* Data supplied

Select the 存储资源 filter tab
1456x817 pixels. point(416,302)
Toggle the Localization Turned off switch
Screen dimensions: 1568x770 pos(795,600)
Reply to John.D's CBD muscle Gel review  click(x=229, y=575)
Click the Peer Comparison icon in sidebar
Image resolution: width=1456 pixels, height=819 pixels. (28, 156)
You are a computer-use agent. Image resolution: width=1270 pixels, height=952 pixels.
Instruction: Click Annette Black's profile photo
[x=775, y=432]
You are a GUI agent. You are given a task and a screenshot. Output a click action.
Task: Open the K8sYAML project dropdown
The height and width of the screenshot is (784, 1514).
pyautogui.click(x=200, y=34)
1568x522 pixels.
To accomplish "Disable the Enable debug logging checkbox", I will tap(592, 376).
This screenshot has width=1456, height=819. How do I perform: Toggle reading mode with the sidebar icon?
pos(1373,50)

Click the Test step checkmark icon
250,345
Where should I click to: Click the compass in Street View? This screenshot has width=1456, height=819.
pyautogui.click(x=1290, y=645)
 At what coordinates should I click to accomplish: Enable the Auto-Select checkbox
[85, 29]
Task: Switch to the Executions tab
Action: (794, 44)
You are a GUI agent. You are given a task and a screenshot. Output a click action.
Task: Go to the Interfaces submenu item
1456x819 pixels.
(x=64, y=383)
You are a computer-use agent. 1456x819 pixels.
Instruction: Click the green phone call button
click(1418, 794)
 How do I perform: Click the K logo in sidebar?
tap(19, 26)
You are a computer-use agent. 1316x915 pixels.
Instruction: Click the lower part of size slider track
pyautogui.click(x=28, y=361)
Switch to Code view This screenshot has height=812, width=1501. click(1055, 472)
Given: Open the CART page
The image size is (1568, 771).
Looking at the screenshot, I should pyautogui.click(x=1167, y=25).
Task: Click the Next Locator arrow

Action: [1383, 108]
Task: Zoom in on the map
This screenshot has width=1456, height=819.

* Description of the task
Your task is to restate, word for word, each line from the one that includes "Task: Go to the Interfaces submenu item" to the end of the records, with both ends included and nothing else.

* Output for this task
Task: Go to the Interfaces submenu item
1456x819 pixels.
(x=64, y=383)
You are a computer-use agent. 1456x819 pixels.
Instruction: Click the green phone call button
click(1418, 794)
 How do I perform: Click the K logo in sidebar?
tap(19, 26)
You are a computer-use agent. 1316x915 pixels.
Instruction: Click the lower part of size slider track
pyautogui.click(x=28, y=361)
Switch to Code view This screenshot has height=812, width=1501. click(1055, 472)
Given: Open the CART page
The image size is (1568, 771).
Looking at the screenshot, I should pyautogui.click(x=1167, y=25).
Task: Click the Next Locator arrow

Action: [1383, 108]
Task: Zoom in on the map
This screenshot has width=1456, height=819.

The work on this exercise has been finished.